(Stored data)
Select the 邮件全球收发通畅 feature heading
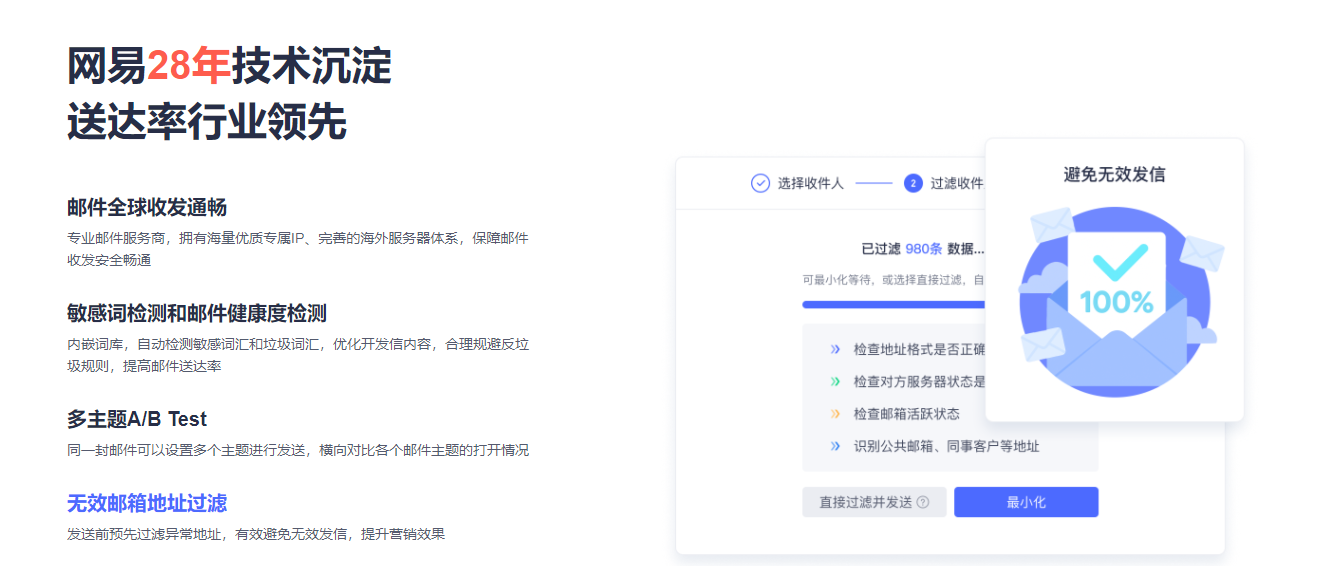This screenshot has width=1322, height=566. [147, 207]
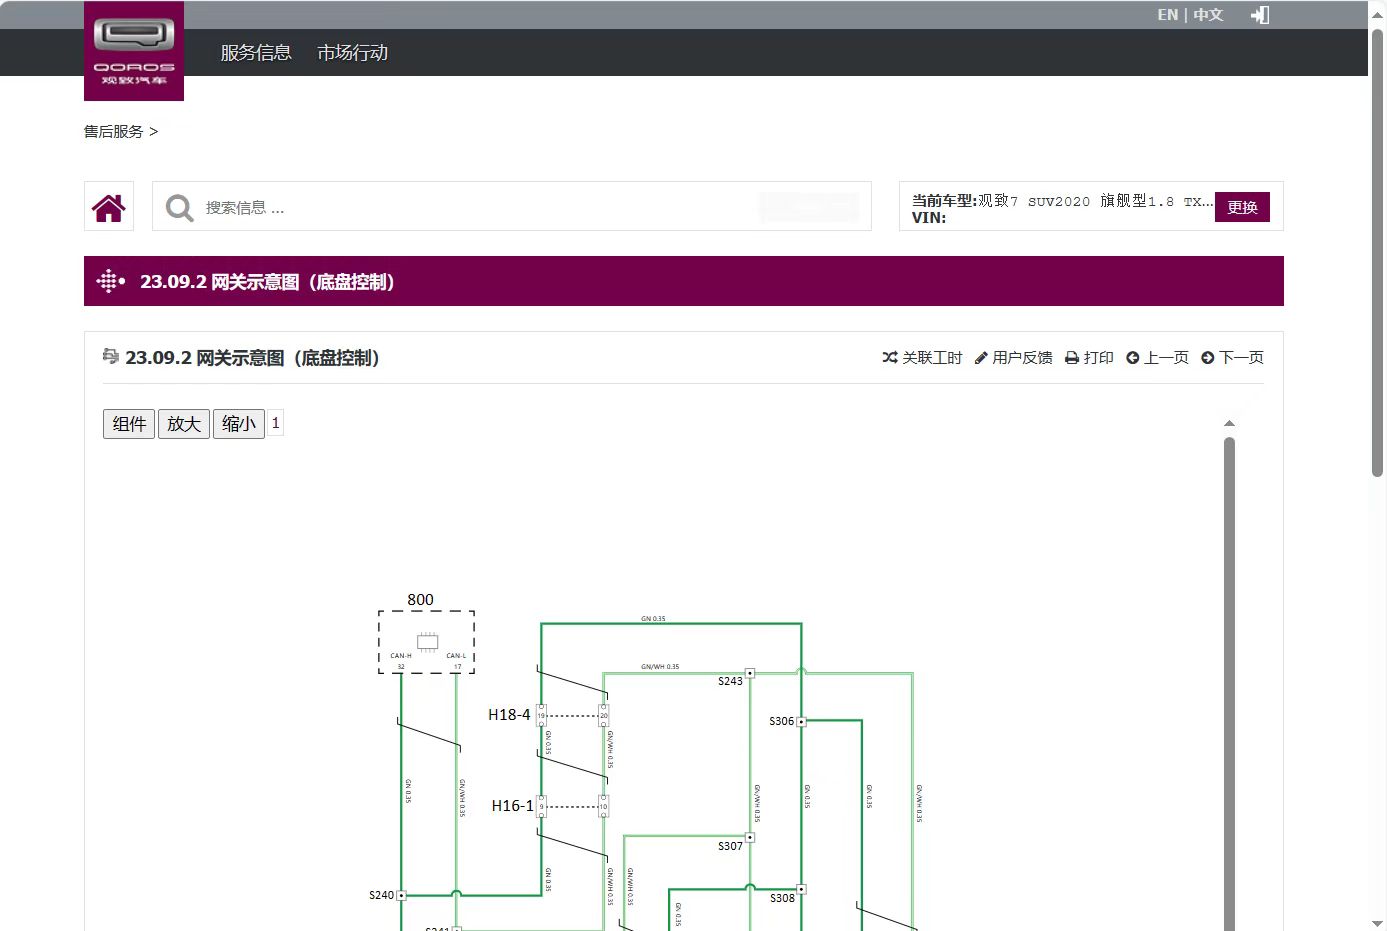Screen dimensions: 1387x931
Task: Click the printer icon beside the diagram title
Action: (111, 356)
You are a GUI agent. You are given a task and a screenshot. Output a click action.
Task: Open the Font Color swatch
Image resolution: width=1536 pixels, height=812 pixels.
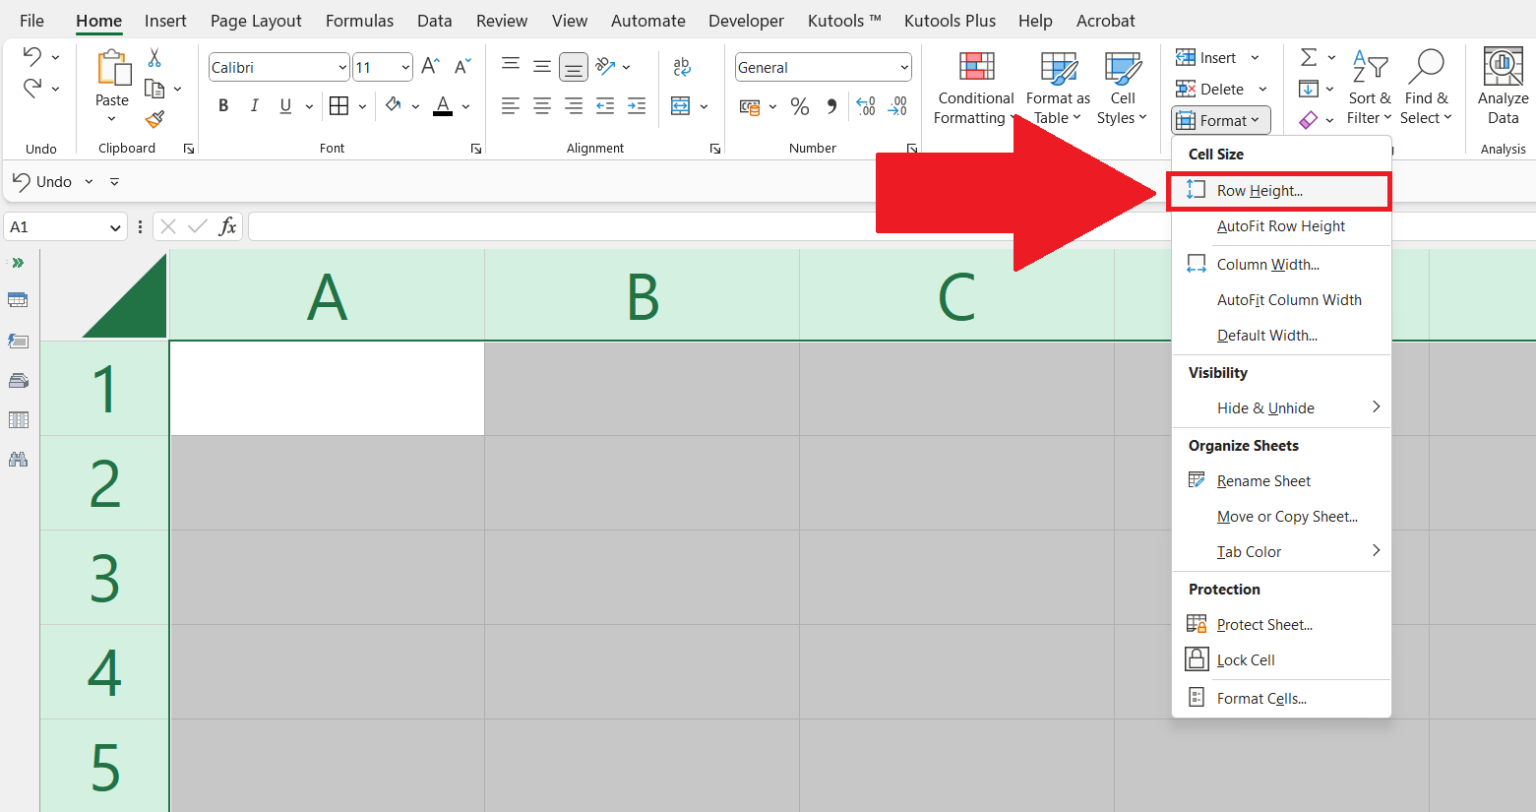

# DESCRIPTION OF THE TASK
Pictures stay out of this copy; write out the entries above exactly.

# ANSWER SPACE
Select the 邮件全球收发通畅 feature heading
This screenshot has width=1322, height=566. [147, 207]
Screen dimensions: 1387x931
Task: Click the printer icon beside the diagram title
Action: (111, 356)
You are a GUI agent. You are given a task and a screenshot. Output a click action.
Task: Open the Font Color swatch
Image resolution: width=1536 pixels, height=812 pixels.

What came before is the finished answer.